Personal information
- Full name: Don Patrick Adams
- Born: 15 February 1934 Maitland, NSW, Australia
- Died: 4 March 2020 (aged 86) Scone, NSW, Australia

Playing information
- Position: Wing
Representative
| Years | Team | Pld | T | G | FG | P |
| 1955–59 | NSW Country | 5 | 4 | 0 | 0 | 12 |
| 1955–56 | New South Wales | 9 | 13 | 0 | 0 | 39 |
| 1956 | Australia | 5 | 5 | 0 | 0 | 15 |
- Relatives: David Adams (son) Adam Clydesdale (grandson) Jock Madden (great nephew)

= Bandy Adams =

Australian rugby league player (1934-2020)

Don Patrick "Bandy" Adams (15 February 1934 – 4 March 2020) was an Australian rugby league player.

Born in Maitland, Adams was a stocky winger known for his career as a player/coach across the Hunter Valley during the 1950s, 1960s and 1970s. He went by the nickname "Bandy" and made 191 appearances for his hometown side the Maitland Pickers.
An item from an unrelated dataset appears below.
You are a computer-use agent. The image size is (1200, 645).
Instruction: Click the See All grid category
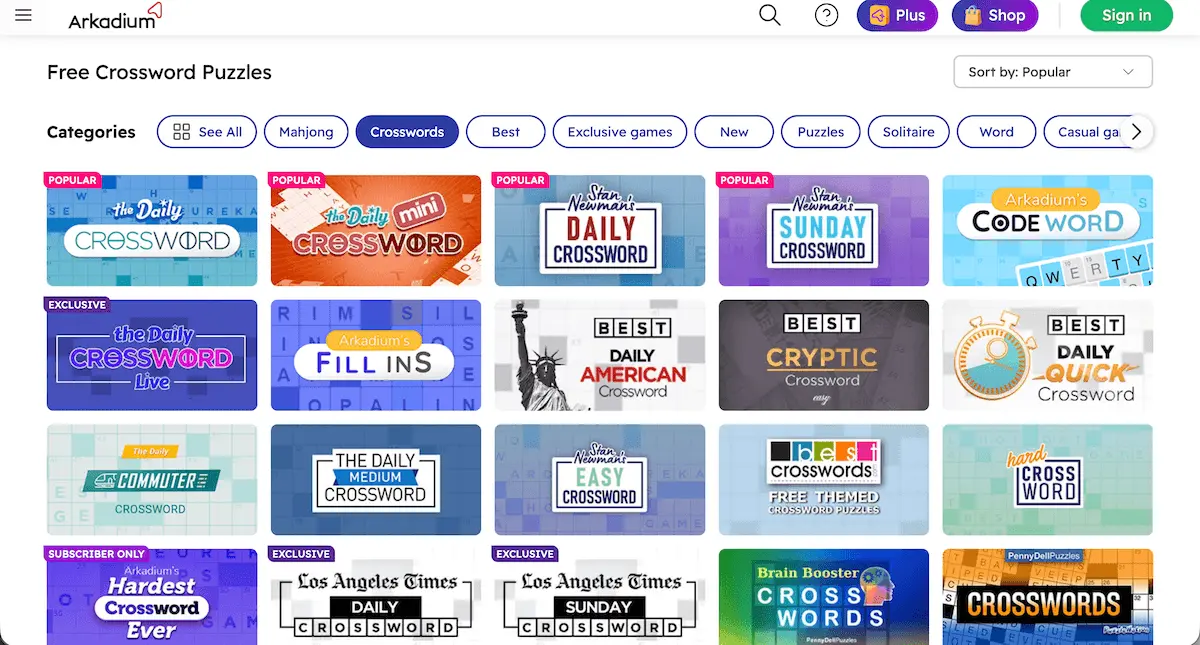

After making his first-grade debut for Maitland in a grand final at the age of 17, Adams began his representative career in 1955 with appearances for both New South Wales and NSW Country.

Adams was a member of the Australia team for all three of their 1956 home Test matches against New Zealand, scoring two tries on debut, including a last-minute match-winner. He followed this up with a hat-rick in the 3rd Test in Sydney. These performances helped him gain a place on the 1956–57 tour of Great Britain and France, where he featured in a further two Test matches and accumulated 11 tries from 15 tour fixtures.

As a coach, Adams had stints in charge of Gloucester, Scone, Muswellbrook and the Northern Division representative side, which included future international second-rower Noel Cleal.

Adams was the father of Manly and Balmain halfback David and grandfather of NRL hooker Adam Clydsdale. His brother's grandson is Brisbane Broncos halfback Jock Madden.